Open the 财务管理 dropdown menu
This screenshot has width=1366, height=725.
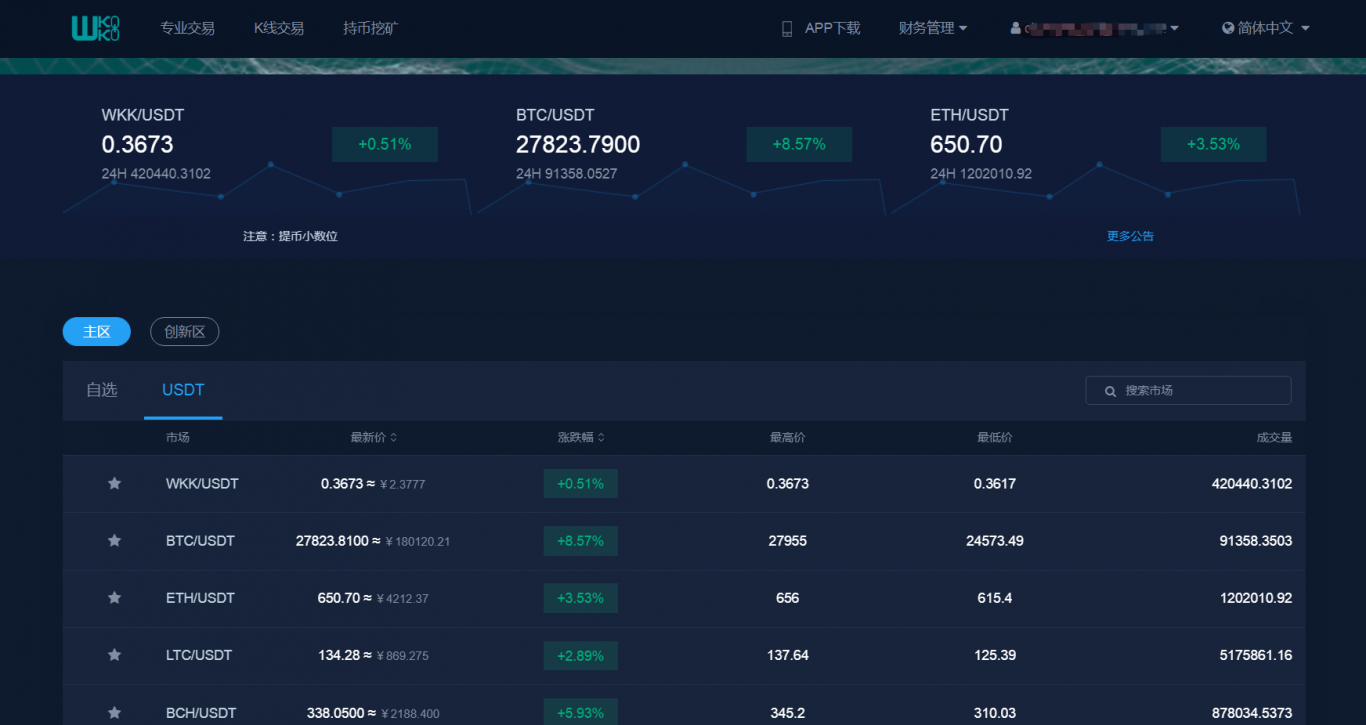(932, 28)
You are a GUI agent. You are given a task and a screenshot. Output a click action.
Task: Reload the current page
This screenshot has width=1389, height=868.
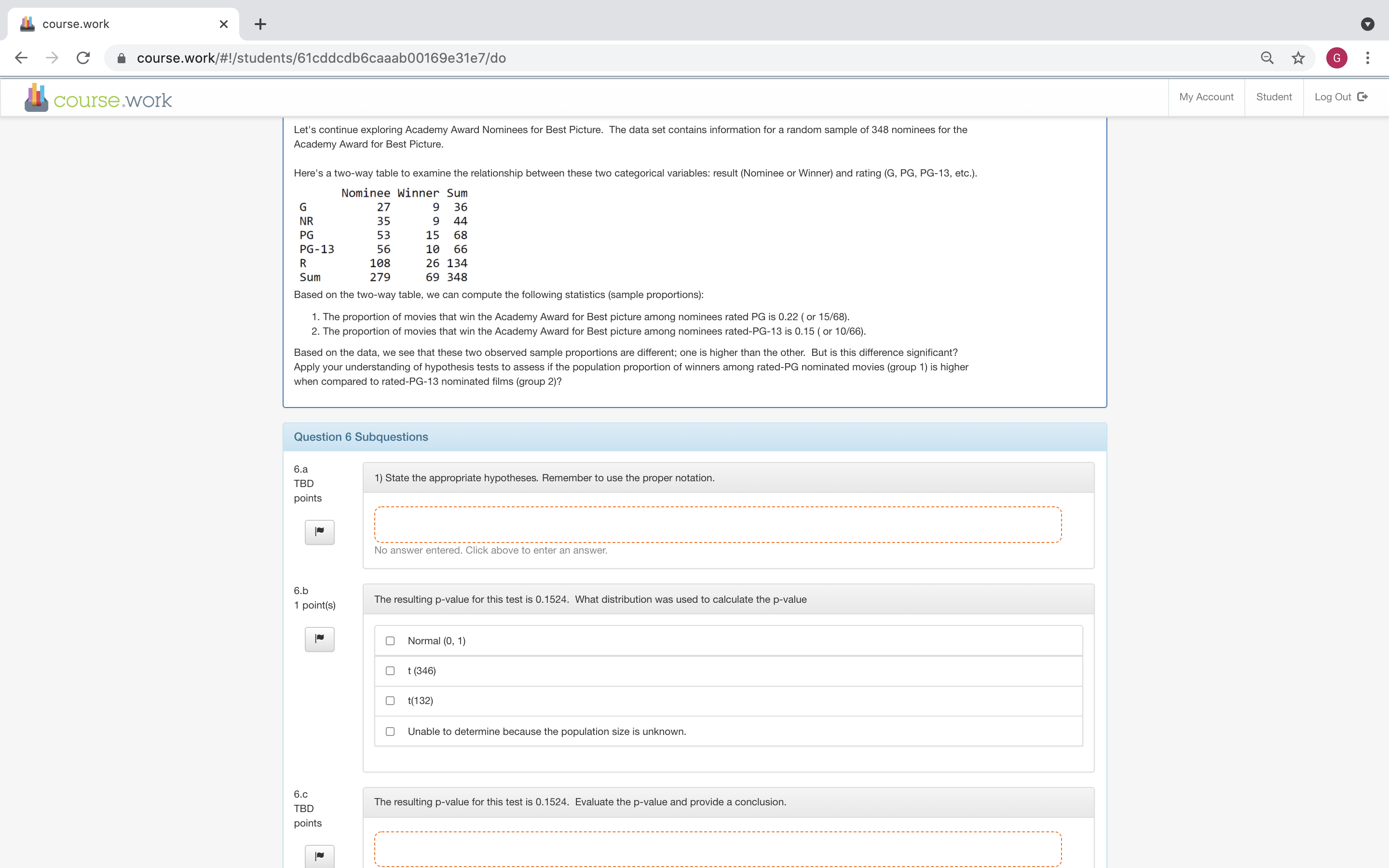tap(83, 58)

Aim:
Render every line of the material above as a numbered list, omitting blank lines and leaving out the pictures.

Solution to the problem:
1. Open the 财务管理 dropdown menu
2. This screenshot has width=1366, height=725.
3. (932, 28)
4. You are a GUI agent. You are given a task and a screenshot. Output a click action.
5. Task: Reload the current page
6. This screenshot has width=1389, height=868.
7. tap(83, 58)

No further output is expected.